The play is set in a graveyard in 1967 where Orton and Epstein meet to discuss the script that Orton is writing for the Beatles. The play explores human connection during a time that many people associate with the term “free love,” according to Harris-Friel.

“In the course of the night, they make connections, swap clothes, evade, seduce and escape the police,” she said. “The play has a lot of timely themes, such as the need for tolerance and police brutality, as well as being an exploration of loneliness, the artistic condition, class differences, love and [the] willingness to take risks.”

Of course Harris-Friel has a way with words when it comes to her play. This idea has been her baby for about 10 years.

“I think I got the first seed of an idea in the summer of 2004,” she said. “I started reading as much as I could about [Orton and Epstein] over the following year, all the while thinking, ‘Imagined meeting plays are so passé, this is a terrible idea.’”

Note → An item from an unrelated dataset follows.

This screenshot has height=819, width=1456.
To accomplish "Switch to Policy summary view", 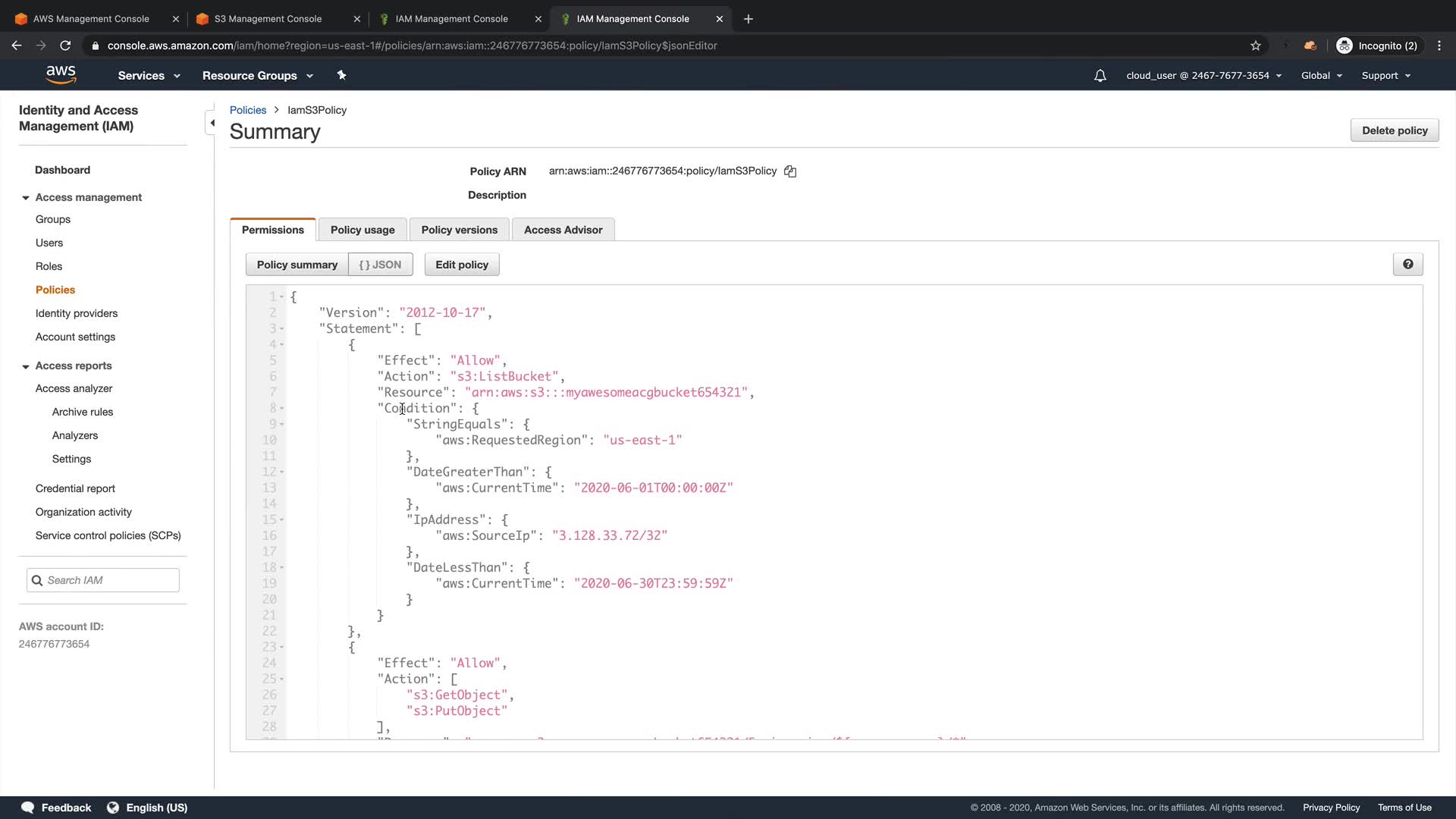I will tap(297, 265).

But Harris-Friel’s love of the Beatles and Orton’s plays caused her to dig deeper and research more about the lives of these two individuals and how they could have intersected.

“When I noticed the odd coincidence of both Brian Epstein and Joe Orton dying so horribly within three weeks of each other, it got stuck in my head and I had to do some research. The overlap in their lives was intriguing,” she said.

After doing some investigating, Harris-Friel was able to begin writing the play, not only as an exploration of this possible connection, but also as a way to work through her own life and the social issues she noticed in Philadelphia.

“Writing the play helped me deal with a lot of things that were going on, like the class differences and creative differences in Philadelphia,” she said.

One of the challenges she faced, however, was how to toe the line between fan fiction and factual evidence while writing the play.

“If you don’t write it carefully, then it’s just a love letter to Brian Epstein and Joe Orton and then it’s just an Easter egg hunt: ‘Let’s see how many historical facts we can talk about,’” Harris-Friel said. “A lot of the setup of the play is true, what happens in the play itself, in the cemetery, when it’s too late to be night and too early to be morning, is fiction. Two of the characters, the police who come along and tangle with them, reflect attitudes that existed in society at the time and put the relationships in context.”

While the play is inspired by history, Harris-Friel said her use of creative freedom is just as important to the play as the facts themselves.

“The scholarship exists in the play’s setup, but the fiction, and maybe the truth, exists in what these characters could have been and what they could have done. Hopefully, the value is in the fiction, the emotional truth of the story,” she said.

The play has had a successful run in Minneapolis. It was named one of the best plays of 2010 and was lauded by critics from Lavender and Metro  magazines and the Southwest Minneapolis Patch website. The performers are excited to be bringing their work back to Philadelphia to share at the Fringe Festival. All of the actors are Philadelphia natives, as is Harris-Friel. However she is no stranger to the Fringe Festival – she has self-produced for Fringe.

“Being able to have written this in Philadelphia, and produce it here, working with this community and for this community, makes me overwhelmed with gratitude.”

“Traveling Light,” produced by Liam’s Sofa Cushion Fortress, will be playing at The Skybox at The Adrienne Theater Sept. 6-14. Tickets are $20 and can be bought at the door or online at fringearts.com.